(THE RECORDS begins)

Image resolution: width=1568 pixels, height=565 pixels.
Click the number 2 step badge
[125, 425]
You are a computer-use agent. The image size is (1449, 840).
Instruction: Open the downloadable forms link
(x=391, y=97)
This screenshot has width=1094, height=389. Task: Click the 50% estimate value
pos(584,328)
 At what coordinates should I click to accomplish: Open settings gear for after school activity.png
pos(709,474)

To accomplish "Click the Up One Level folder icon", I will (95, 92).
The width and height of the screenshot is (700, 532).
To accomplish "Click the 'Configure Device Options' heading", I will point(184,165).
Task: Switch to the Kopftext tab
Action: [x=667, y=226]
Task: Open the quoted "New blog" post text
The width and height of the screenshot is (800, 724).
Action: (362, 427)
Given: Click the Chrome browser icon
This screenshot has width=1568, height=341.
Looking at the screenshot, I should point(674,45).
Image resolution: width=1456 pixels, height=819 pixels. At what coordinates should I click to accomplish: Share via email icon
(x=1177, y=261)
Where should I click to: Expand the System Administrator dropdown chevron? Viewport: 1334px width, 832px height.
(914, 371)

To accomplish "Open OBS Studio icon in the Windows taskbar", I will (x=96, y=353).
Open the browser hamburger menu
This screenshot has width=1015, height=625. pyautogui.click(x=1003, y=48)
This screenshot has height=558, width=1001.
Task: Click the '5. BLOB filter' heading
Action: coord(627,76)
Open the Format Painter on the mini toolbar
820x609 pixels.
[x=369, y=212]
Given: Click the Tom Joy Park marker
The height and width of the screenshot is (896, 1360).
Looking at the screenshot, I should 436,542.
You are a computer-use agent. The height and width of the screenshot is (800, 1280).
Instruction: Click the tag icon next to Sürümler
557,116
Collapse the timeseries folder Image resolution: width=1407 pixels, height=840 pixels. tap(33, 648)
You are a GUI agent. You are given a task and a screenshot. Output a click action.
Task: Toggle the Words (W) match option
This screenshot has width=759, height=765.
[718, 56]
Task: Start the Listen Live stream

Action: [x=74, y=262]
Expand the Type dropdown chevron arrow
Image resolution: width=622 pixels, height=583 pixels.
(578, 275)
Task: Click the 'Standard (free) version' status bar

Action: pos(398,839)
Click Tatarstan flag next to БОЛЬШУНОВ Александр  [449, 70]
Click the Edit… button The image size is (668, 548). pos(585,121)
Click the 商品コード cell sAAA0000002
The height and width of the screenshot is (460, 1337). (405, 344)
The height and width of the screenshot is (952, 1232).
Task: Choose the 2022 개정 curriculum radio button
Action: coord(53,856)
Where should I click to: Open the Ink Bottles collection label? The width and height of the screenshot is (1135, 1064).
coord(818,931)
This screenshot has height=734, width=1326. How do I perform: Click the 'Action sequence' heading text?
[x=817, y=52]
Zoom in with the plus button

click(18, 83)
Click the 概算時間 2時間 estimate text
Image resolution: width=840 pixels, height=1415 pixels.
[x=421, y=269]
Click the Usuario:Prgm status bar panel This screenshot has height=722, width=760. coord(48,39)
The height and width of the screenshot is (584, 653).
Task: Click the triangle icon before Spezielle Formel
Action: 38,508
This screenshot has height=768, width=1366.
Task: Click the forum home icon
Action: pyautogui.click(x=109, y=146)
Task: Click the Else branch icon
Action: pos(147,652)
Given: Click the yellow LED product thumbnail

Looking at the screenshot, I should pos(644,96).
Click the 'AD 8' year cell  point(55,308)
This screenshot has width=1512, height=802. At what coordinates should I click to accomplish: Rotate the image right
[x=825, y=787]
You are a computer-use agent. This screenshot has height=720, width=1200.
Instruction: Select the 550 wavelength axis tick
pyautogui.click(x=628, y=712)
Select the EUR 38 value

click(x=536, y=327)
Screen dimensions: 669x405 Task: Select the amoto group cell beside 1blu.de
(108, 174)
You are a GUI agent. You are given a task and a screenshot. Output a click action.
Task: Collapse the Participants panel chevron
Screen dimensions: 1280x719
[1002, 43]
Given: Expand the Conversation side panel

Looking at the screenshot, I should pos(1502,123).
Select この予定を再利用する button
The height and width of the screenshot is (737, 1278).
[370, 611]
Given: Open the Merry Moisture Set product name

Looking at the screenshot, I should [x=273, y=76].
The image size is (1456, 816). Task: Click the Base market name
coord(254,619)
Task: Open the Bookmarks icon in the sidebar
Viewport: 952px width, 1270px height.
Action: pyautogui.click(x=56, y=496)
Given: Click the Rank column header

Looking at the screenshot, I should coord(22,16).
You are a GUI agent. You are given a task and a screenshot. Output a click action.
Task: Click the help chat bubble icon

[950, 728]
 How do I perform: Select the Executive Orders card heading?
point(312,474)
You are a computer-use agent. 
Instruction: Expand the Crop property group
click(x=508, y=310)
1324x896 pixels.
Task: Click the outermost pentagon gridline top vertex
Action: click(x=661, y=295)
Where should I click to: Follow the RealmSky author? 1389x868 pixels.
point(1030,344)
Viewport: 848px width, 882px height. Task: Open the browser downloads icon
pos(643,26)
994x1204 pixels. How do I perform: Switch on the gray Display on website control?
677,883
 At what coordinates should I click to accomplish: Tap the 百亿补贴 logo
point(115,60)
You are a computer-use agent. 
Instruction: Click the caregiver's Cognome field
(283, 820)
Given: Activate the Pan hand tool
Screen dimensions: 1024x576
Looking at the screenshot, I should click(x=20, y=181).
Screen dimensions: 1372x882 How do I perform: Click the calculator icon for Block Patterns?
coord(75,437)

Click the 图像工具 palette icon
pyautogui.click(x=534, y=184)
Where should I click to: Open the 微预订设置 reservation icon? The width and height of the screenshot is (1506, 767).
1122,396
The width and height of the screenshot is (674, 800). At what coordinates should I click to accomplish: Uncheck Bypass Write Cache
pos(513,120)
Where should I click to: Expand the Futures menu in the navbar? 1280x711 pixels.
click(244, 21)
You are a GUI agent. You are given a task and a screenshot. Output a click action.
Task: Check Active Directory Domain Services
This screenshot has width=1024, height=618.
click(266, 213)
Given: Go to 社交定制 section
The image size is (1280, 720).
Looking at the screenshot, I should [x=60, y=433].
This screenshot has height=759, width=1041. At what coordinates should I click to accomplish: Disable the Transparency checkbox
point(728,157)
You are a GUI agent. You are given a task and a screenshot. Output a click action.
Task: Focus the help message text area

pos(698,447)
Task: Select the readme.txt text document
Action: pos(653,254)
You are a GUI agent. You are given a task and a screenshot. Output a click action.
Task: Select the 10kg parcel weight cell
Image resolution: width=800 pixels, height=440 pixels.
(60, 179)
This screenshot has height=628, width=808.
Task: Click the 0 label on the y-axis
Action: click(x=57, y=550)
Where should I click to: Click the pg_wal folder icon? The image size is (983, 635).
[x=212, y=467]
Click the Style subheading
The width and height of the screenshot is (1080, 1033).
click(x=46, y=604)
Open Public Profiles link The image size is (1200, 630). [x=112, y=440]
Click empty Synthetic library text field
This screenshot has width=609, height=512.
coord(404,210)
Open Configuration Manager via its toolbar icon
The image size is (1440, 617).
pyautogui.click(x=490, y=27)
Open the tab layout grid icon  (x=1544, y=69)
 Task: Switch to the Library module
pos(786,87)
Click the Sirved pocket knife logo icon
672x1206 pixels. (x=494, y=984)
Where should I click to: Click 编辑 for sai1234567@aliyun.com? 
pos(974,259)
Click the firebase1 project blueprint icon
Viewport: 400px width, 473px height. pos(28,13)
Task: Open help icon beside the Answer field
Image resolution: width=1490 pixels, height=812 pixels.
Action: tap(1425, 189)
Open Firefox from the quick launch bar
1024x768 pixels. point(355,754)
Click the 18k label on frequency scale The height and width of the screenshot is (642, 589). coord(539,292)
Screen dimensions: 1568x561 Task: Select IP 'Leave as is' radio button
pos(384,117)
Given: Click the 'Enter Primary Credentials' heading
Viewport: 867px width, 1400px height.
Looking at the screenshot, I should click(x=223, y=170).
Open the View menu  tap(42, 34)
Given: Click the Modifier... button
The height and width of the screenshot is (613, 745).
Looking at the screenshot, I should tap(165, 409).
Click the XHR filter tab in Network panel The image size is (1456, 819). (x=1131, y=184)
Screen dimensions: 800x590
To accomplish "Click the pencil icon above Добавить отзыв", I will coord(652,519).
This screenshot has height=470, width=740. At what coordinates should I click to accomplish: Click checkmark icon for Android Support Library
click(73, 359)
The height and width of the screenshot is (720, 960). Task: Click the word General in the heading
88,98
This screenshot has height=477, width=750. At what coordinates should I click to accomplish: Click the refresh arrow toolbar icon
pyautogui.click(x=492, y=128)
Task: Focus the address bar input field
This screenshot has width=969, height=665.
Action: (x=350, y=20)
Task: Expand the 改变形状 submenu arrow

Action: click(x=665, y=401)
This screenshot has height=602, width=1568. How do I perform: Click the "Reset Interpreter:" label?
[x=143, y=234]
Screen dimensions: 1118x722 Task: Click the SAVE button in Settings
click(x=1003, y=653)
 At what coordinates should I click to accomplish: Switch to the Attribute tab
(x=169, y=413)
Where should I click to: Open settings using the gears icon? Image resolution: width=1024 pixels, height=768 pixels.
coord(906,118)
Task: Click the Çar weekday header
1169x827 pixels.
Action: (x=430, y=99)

(THE RECORDS ends)

> _WORK ORDER_
Sift the material for lines with the string "Collapse". Copy each one found.

> _PROBLEM SOLUTION_
Collapse the timeseries folder Image resolution: width=1407 pixels, height=840 pixels. tap(33, 648)
Task: Collapse the Participants panel chevron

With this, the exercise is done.